The following are her suggestions:
1. Be Willing to Look at Yourself. This is the number one thing that successful couples do. If one or the other person in a relationship cannot or will not take a step back and consider what their part in a conflict or problem might be, it will never be resolved. Only when both sides of an issue are expressed and understood can full recognition and resolution be found. The flip side of that are couples who never find those solutions and eventually the weight of it will topple a relationship that may have begun with so much love. If one person needs to be right or constantly prove their rightness by winning the argument they are doomed to distance and resentment. In all the work I have done with couples when one or the other person is not able to look at their part in a problem, the relationship rarely, if ever, survives.
2. Realistic Expectations. If you expect your relationship to be perfect, that it will make you happy all the time or will always be loving, you are expecting too much. Relationships are relentless and foster irritation and disagreement. We can’t expect them to be running smoothly all the time. There is an adage that the bigger the wedding, the shorter the marriage. The reasoning behind this is about really high expectations. The main consideration with expectations is that the bigger they are, the harder they fall.
3. Sense of Humor. Humor has a way of taking the tension out of a stress-filled moment. Many a time we have found solace in the funny comment or the goofy expression that was placed smack in the middle of what could have been a very bad moment. Finding a sense of humor together and looking for something humorous is a terrific way to break the pressure of the moment. This is not to say that we should take serious discussions lightly — not at all. But for those times when it’s not really about much other than being tired or stressed from our day, it can be a little miracle in an otherwise difficult moment.
4. Keep an Open Mind. Opening our mind up to new ideas, our partner, and whatever we may think we know is a very important way not only to learn something and show some respect for the other person’s right to have a different opinion, but to let others know they are getting through to us. Not knowing allows us to let in other ideas, understand the other person, and allow ourselves to change. Only when we have an open mind can we truly become better people.

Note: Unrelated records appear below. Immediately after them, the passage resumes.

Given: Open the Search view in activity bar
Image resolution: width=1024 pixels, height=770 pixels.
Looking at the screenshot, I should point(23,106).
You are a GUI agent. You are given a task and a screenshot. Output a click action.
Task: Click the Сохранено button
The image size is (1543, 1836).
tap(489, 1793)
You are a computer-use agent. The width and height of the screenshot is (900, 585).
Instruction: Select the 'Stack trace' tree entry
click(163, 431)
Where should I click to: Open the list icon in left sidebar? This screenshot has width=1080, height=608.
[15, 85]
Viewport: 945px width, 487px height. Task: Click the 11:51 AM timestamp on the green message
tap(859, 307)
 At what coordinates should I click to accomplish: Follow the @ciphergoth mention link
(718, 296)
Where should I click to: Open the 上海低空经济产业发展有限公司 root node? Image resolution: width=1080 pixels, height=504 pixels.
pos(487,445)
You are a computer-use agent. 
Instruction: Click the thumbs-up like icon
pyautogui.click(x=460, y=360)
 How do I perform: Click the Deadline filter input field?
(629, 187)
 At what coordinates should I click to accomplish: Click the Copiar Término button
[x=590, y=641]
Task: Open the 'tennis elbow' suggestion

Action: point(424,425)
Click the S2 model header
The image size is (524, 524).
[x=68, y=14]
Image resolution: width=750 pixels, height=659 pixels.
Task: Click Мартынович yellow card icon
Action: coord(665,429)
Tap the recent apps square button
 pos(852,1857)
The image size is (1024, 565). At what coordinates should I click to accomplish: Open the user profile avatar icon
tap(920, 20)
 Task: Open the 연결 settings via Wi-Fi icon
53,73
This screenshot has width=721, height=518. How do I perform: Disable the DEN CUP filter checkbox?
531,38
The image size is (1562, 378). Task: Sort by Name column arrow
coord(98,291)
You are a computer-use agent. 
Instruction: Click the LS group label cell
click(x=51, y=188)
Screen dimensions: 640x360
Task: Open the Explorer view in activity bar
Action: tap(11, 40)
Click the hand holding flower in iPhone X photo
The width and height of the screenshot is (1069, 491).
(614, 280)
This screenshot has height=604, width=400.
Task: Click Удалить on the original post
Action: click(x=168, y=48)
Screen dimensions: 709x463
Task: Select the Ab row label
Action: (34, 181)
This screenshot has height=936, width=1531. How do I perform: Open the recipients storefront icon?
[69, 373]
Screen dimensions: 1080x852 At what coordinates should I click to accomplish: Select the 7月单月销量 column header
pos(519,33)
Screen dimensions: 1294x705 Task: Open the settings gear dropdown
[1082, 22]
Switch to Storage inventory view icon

5. Develop the Ability to Listen. Nothing productive can happen in any discussion if all we are doing is waiting for our turn to speak. Learning to slow down and not only listen, but be able to talk about what is being said from the point of view of the other, is of course what has to happen for any issue or problem to be solved. Active listening is the ability to respond to what is being said before you press your point of view. The tendency to defend or counter with something they did before you acknowledge your partner only prolongs the discussion and prevents problem solving.
6. Integrity. The word integrity comes from the word integrated. Integrity means that we live by standards that are important to both people in a relationship. Honesty, reliability, responsibility and consideration are the bulwark of all healthy relationships. When people don’t do what they say they will do — don’t show up, don’t clean up or grow up — there are problems in their relationships. We want to feel like we are with an adult who can take care of themselves without making us do their dirty work and clean up their messes. It’s one thing to get married, but it’s an entirely different thing to be married or be with the same person for many years. Integrity is the knowledge that we are living and being with a person for whom we have the greatest respect because they take care of business and have morals and principles that they live by.
Obviously, there are many more important qualities that successful relationships have, and certainly healthy people tend to have a better time of it than those with serious emotional problems, drug problems and family issues. Not everyone is blessed with a good upbringing and two loving parents. It’s not what we got, but what we do with it that counts in the end. If we have to work things out that didn’t go right for us, then so be it. It’s not a death sentence, but it is something we have to take responsibility for. Our responses belong to us; we own them no matter where they come from or what someone else did to trigger them. We can’t blame our difficulties on others if we want a better life. Once we take the reins, we can steer ourselves in the direction our heart wants us to take.